Hackers exploited a vulnerability in Meta’s AI-powered support assistant to hijack high-profile Instagram accounts, including those of the Obama White House and the Chief Master Sergeant of the U.S. Space Force. The attackers used a method circulated on Telegram that tricked the AI bot into resetting account passwords by linking accounts to new email addresses controlled by the hackers. This allowed them to gain access and briefly deface the accounts with pro-Iranian images and messages. The exploit involved using a VPN to simulate an IP address near the target’s usual location, then initiating a password reset through the AI support assistant. The bot, designed to streamline account recovery by handling tasks such as relinking lost email addresses and verifying ownership, was manipulated into sending one-time codes to the attackers’ email addresses.

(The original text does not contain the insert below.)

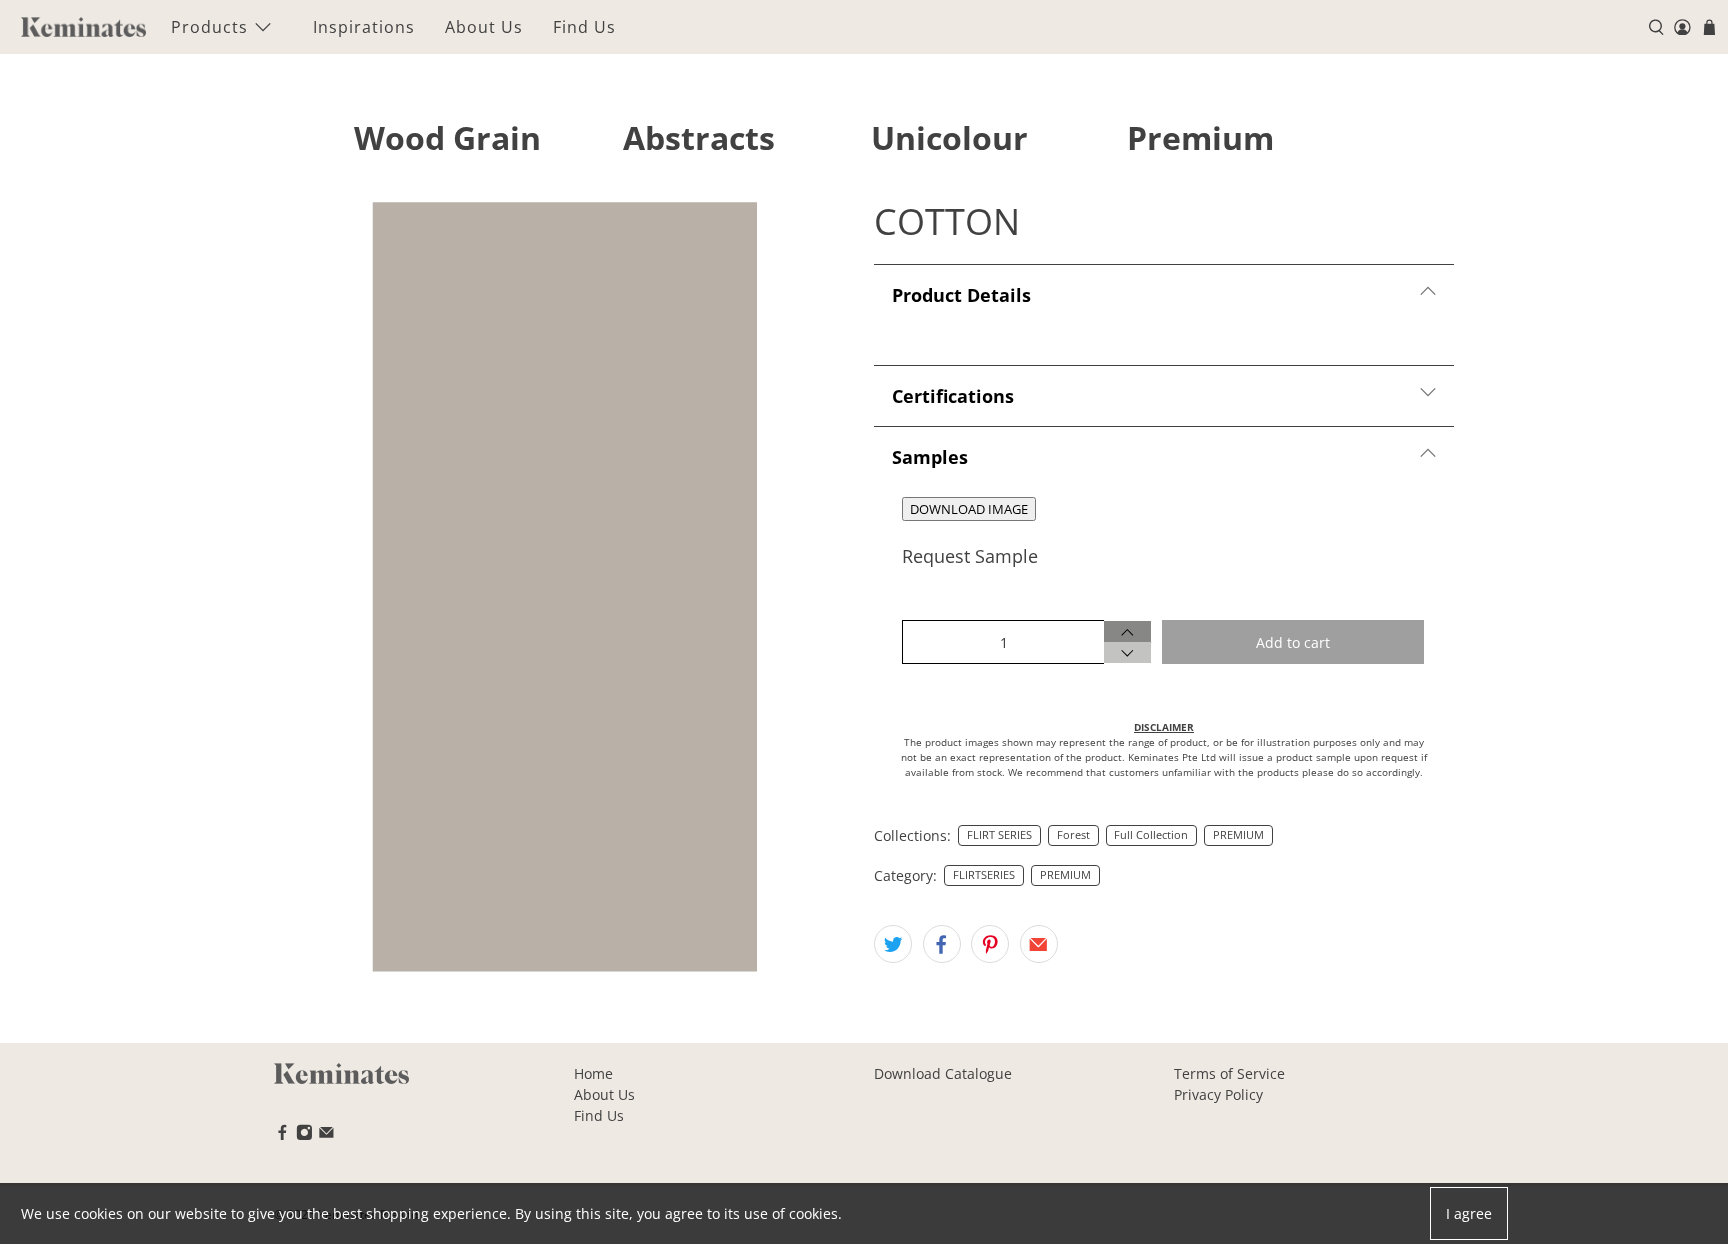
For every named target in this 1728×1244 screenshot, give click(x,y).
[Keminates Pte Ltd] (83, 26)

The Telegram channel sharing the method claimed the hackers also seized numerous valuable Instagram usernames, some reportedly worth over half a million dollars on resale markets. Meta responded by deploying an emergency patch and securing affected accounts, though it confirmed no backend database breach had occurred. This incident highlights the risks associated with integrating AI chatbots into sensitive account recovery processes. While Meta’s AI assistant was intended to reduce delays and frustration for legitimate users locked out of their accounts, it inadvertently created a new attack surface vulnerable to social engineering. Security experts warn that AI bots, like human customer support agents, can be manipulated into granting unauthorized access, raising concerns about the security implications as more platforms adopt AI-driven support systems. The breach underscores the challenges of balancing user convenience with robust security measures in the evolving digital landscape. As AI becomes more prevalent in customer service, companies must carefully assess and fortify these systems against exploitation to prevent similar incidents in the future.